Challenges we ran into

1. Scope control

This was the biggest challenge.

The project can easily become five products at once: a collaborative editor, an interview prep tool, an assessment system, an AI copilot, and a classroom platform. That is exciting, but it is also dangerous. The biggest risk was building too many shallow features instead of a few strong ones.

We had to decide what needed to be working now versus what should remain clearly defined next steps.

2. Balancing AI help with fairness

Adding AI is easy. Adding it responsibly is hard.

In a learning mode, AI should help users get unstuck, explain concepts, and guide thinking. In an assessment setting, that same behavior can completely destroy fairness. We had to think carefully about how AI should behave depending on context, and how to make it useful without letting it take over the experience.

3. Real-time collaboration complexity

Real-time systems look simple in demos and turn chaotic in implementation.

As soon as multiple users share an editor, we have to think about:

  • synchronization
  • room state
  • user presence
  • execution feedback
  • session flow
  • role-based routing
  • edge cases on refresh or reconnect

Getting collaboration to feel natural without breaking the user experience was one of the hardest parts.

4. Designing for different user types

A student, a faculty member, and a professional do not enter the platform with the same goal. One wants to learn, one wants to evaluate, and one wants to sharpen skills efficiently. Designing those flows cleanly was difficult because a weak separation would make the platform feel confusing.


Accomplishments that we're PROUD of

We are proud that Code BattleGrounds is not just a code editor with AI added on top.

What makes it meaningful is the combination of:

  • real-time collaborative coding
  • multi-language execution
  • AI-powered hinting
  • role-based workflows
  • assessment creation
  • mock interview support
  • voice based and text based chat-bot
  • 4-level hints when stuck in algorithmic challenges
  • shared coding rooms and live interaction

That broader vision gives the project depth beyond a typical Hackathon Demo.


What we learned

We learned that a strong project is not built by stacking random features.
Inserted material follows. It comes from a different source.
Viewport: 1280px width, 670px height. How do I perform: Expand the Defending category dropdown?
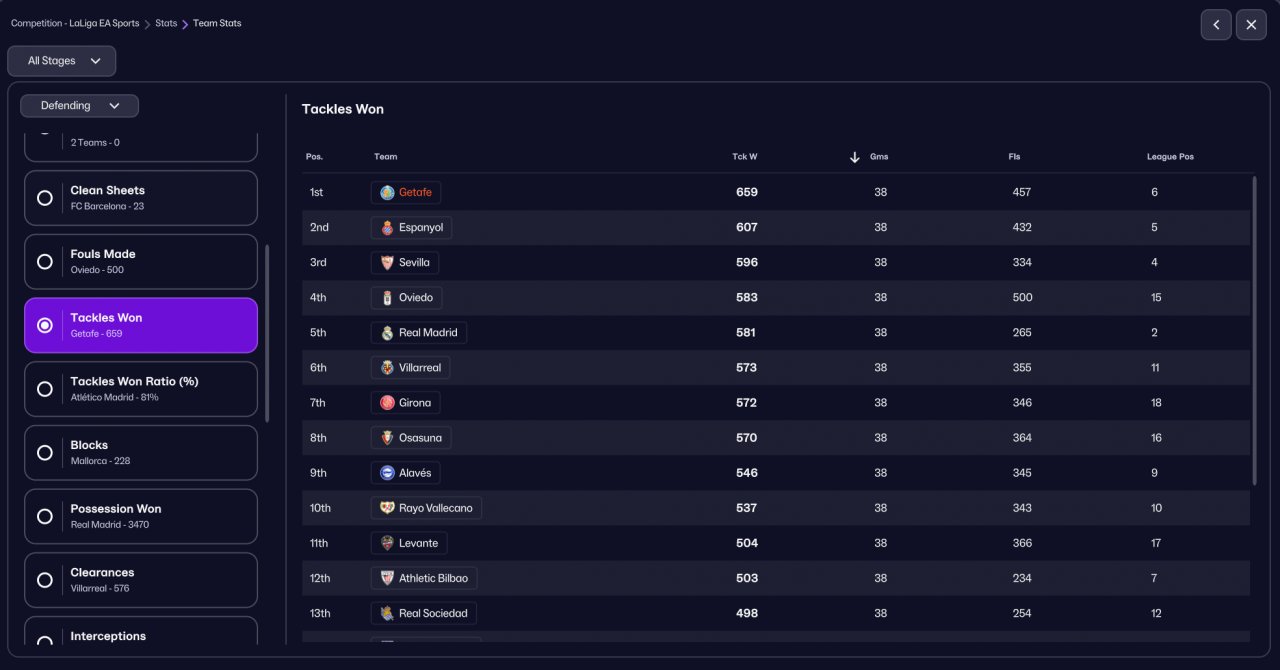pyautogui.click(x=79, y=106)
It is built by creating a clear product story.

We also learned that:

  • AI is most useful when it is constrained
  • real-time collaboration is much harder than it appears
  • role-based product design matters
  • good systems need strong mode separation
  • learning platforms become more valuable when they support the full journey, not just the final answer

One of the biggest lessons was that coding is not just a technical action. It is also a social and educational process. The moment we started treating the platform that way, the product became much stronger.


What's next for Code BattleGrounds

The next step is to turn Code BattleGrounds from a strong hackathon project into a more complete learning and collaboration platform.
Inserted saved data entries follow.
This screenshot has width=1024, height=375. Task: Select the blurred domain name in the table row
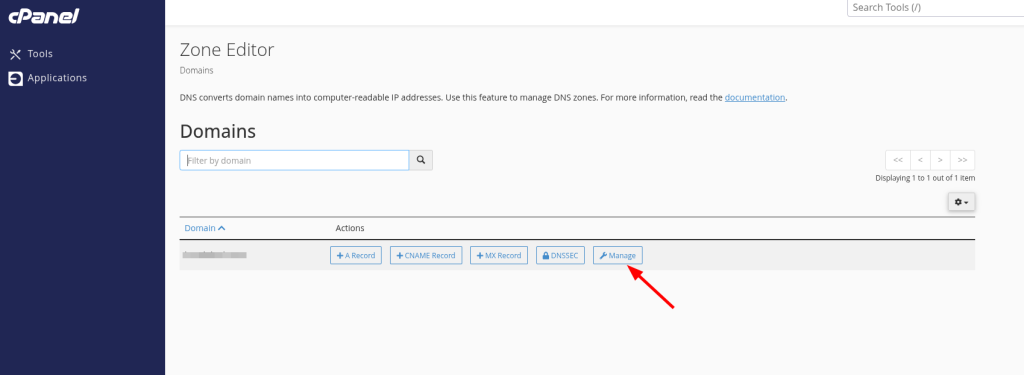214,255
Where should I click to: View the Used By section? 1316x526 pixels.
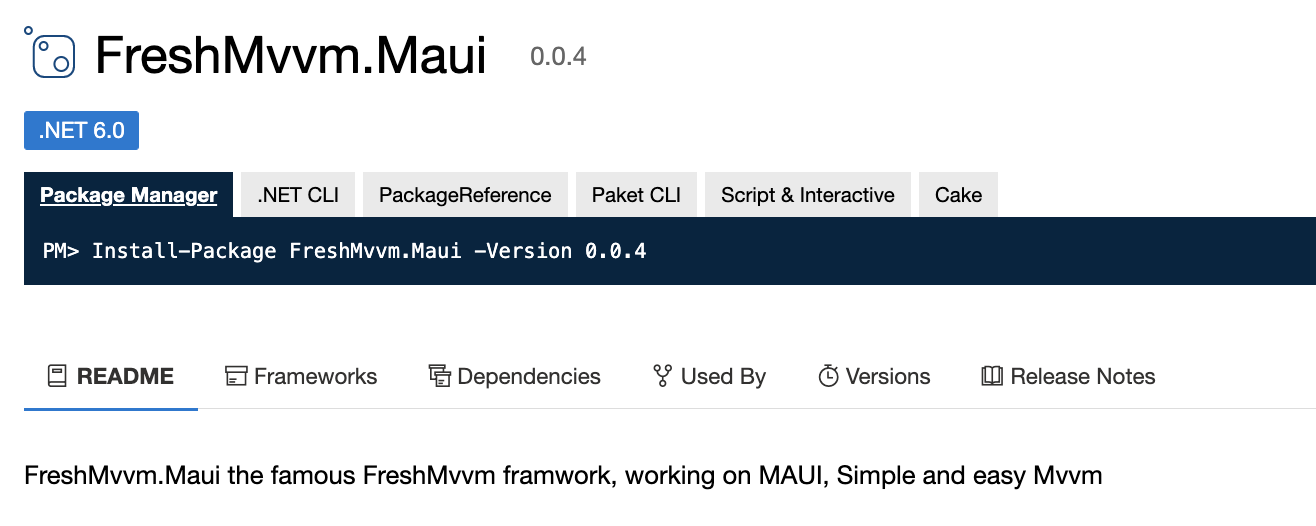(709, 377)
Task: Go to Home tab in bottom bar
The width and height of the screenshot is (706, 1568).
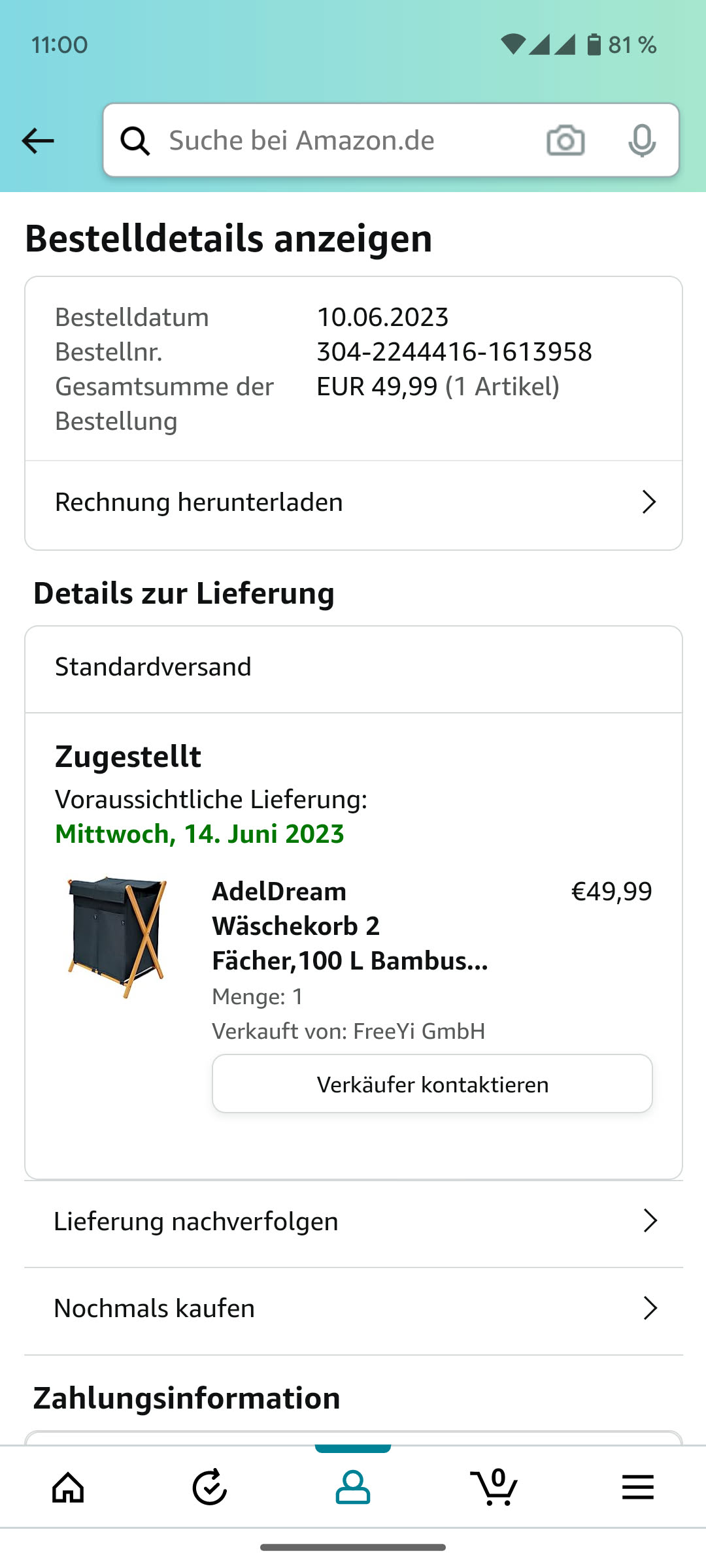Action: coord(68,1488)
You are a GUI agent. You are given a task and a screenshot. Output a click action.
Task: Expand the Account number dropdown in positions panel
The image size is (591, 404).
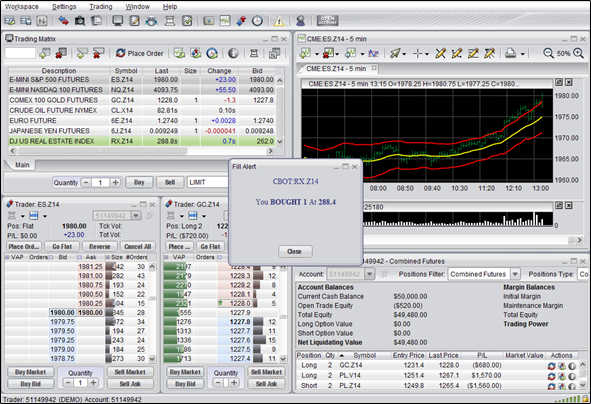coord(370,274)
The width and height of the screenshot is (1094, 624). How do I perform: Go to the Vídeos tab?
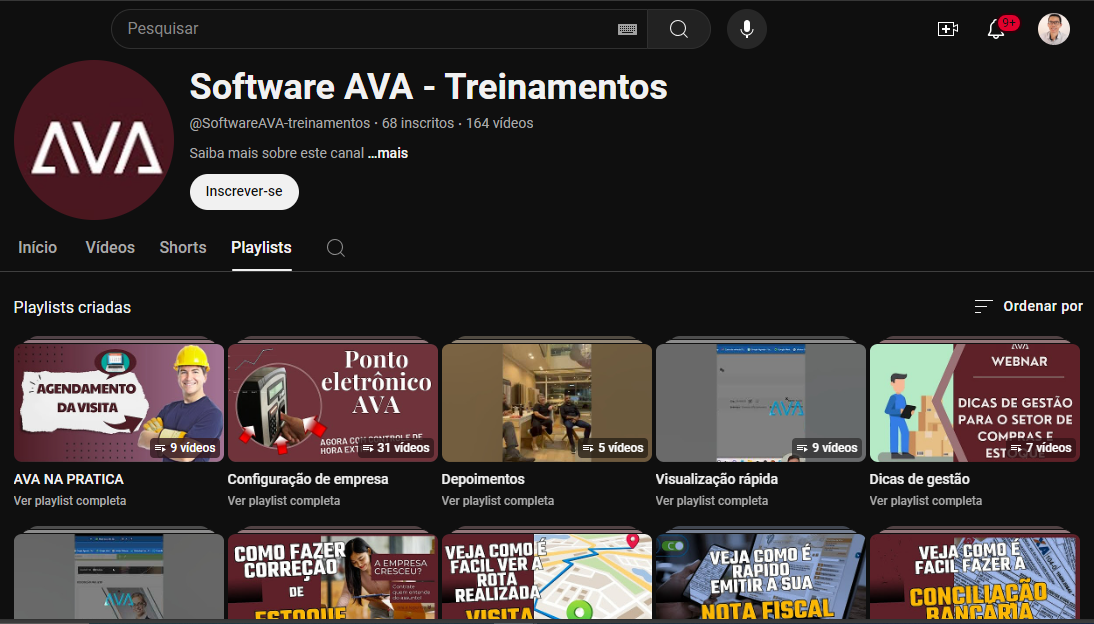110,248
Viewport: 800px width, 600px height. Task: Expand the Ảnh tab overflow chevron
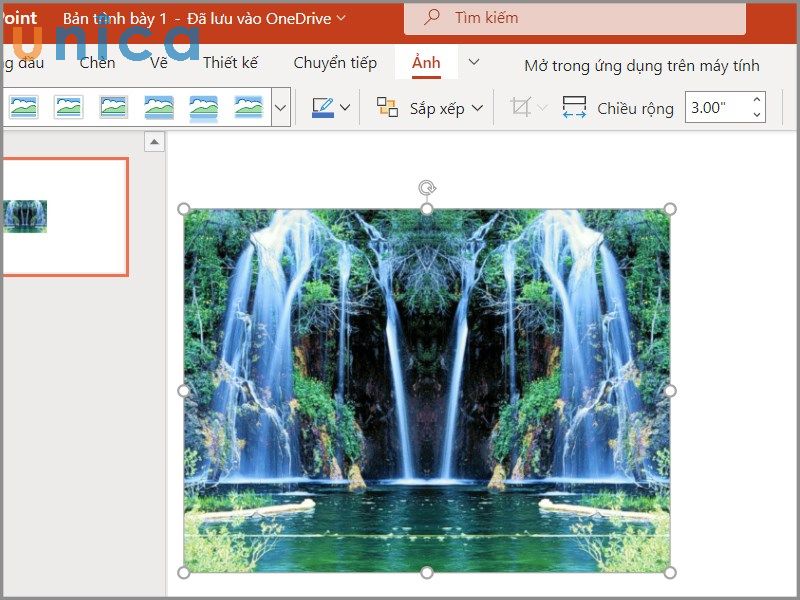[x=474, y=62]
We want to expand and improve:

  • instructor-facing dashboards and authoring tools
  • richer assessment workflows
  • session replay and review features
  • learning memory and performance insights
  • stronger integrity-focused review systems
  • better analytics on coding growth over time

The long-term goal is to make Code BattleGrounds a platform where:

  • students learn more effectively
  • faculty assess more fairly
  • professionals practice more realistically
  • collaboration feels natural and productive

Extra: Why this project matters

Most coding tools still treat programming as either a solo activity or a one-time test.

We think that misses the point.

Real coding involves collaboration, iteration, feedback, struggle, and improvement. People pair program. They prepare for interviews. They work with mentors. They ask for help. They debug together. They work under time pressure. They learn over time.

Code BattleGrounds is our attempt to build a platform that reflects that reality better.